Summary: | booting using initramfs generated using >=sys-kernel/genkernel-4.1.0-r2 in SELinux context causes issues with at least xorg and NetworkManager | ||
---|---|---|---|
Product: | Gentoo Hosted Projects | Reporter: | Fredrik Eriksson <gentoo> |
Component: | genkernel | Assignee: | Gentoo Genkernel Maintainers <genkernel> |
Status: | RESOLVED DUPLICATE | ||
Severity: | normal | CC: | bkohler, info, juippis, maracay, matthias.grobarek, StormByte |
Priority: | Normal | ||
Version: | unspecified | ||
Hardware: | AMD64 | ||
OS: | Linux | ||
Whiteboard: | |||
Package list: | Runtime testing required: | --- | |
Attachments: |
genkernel.conf used
log from "genkernel initramfs" log from starting xorg when no input devices are found diff of listings of /run for working and not working environment diff between working (583) and non-working (585) initramfs emerge --info (as an attachment because it’s too large) |
Description
Fredrik Eriksson
2020-08-28 16:02:02 UTC
Created attachment 657304 [details]
genkernel.conf used
Created attachment 657306 [details]
log from "genkernel initramfs"
Created attachment 657308 [details]
log from starting xorg when no input devices are found
This sounds similar to another issue I heard about-- can you see if you are missing /run/utmp ? Do your /run contents look the same on working vs non-working boot? Created attachment 657336 [details, diff]

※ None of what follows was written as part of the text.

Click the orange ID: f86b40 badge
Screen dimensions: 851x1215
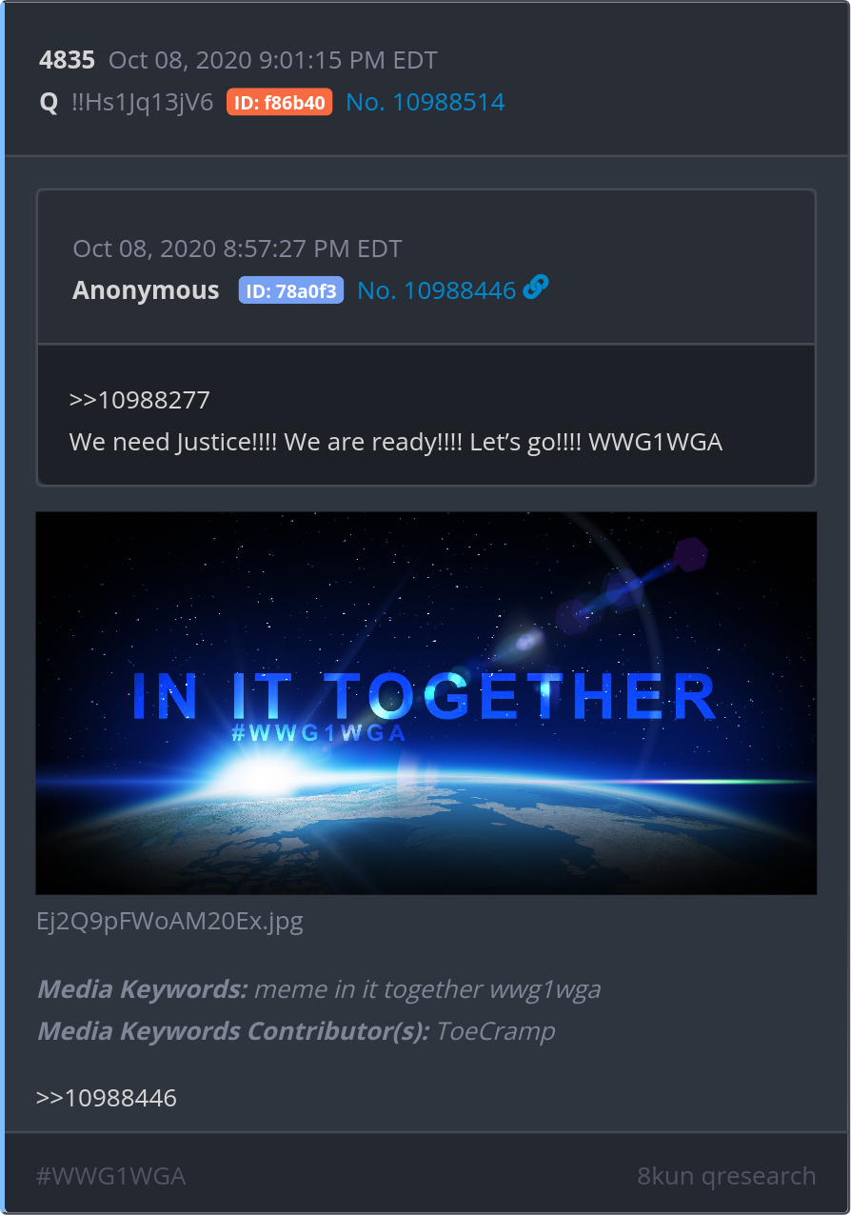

diff of listings of /run for working and not working environment
I generated a listing of /run in both a working and a broken environment using find /run | sort > list and created the attached diff.
utmp is present in both environments, but you're probably on to something because the broken environment is missing lots of files compared to the working environment. Most of them seems to be udev-related.
Looks like udev isn't starting at all... can you try to start the udev service on the "broken" setup and see if it starts up successfully? Getting closer, but unfortunately it looks like udev is running; 'rc-service udev status' reports the service as started and there is a systemd-udevd process in the process list. Trying to restart udev curiously results in that I now have two systemd-udevd-processes, but /run has not been more populated than before and the problem persists. For the record: when I noticed the problem I was using sys-fs/udev-245.5-r1, but right now I use sys-fs/udev-246-r1 as I unmasked it during troubleshooting. I tried to upgrade another machine which uses pretty much the same setup, except for using sys-fs/eudev instead of sys-fs/udev. The problem does not appear on that machine, so it's probably restricted to systems using sys-fs/udev. I have exactly the same problem on my system. Network devices won’t come up and X.org won’t start due to missing devices. With initramfs images from earlier genkernel versions, booting works fine. I diff’ed the two initramfs and noticed that the newer ones lack mdev-related stuff. Maybe genkernel omits something important? Created attachment 659024 [details]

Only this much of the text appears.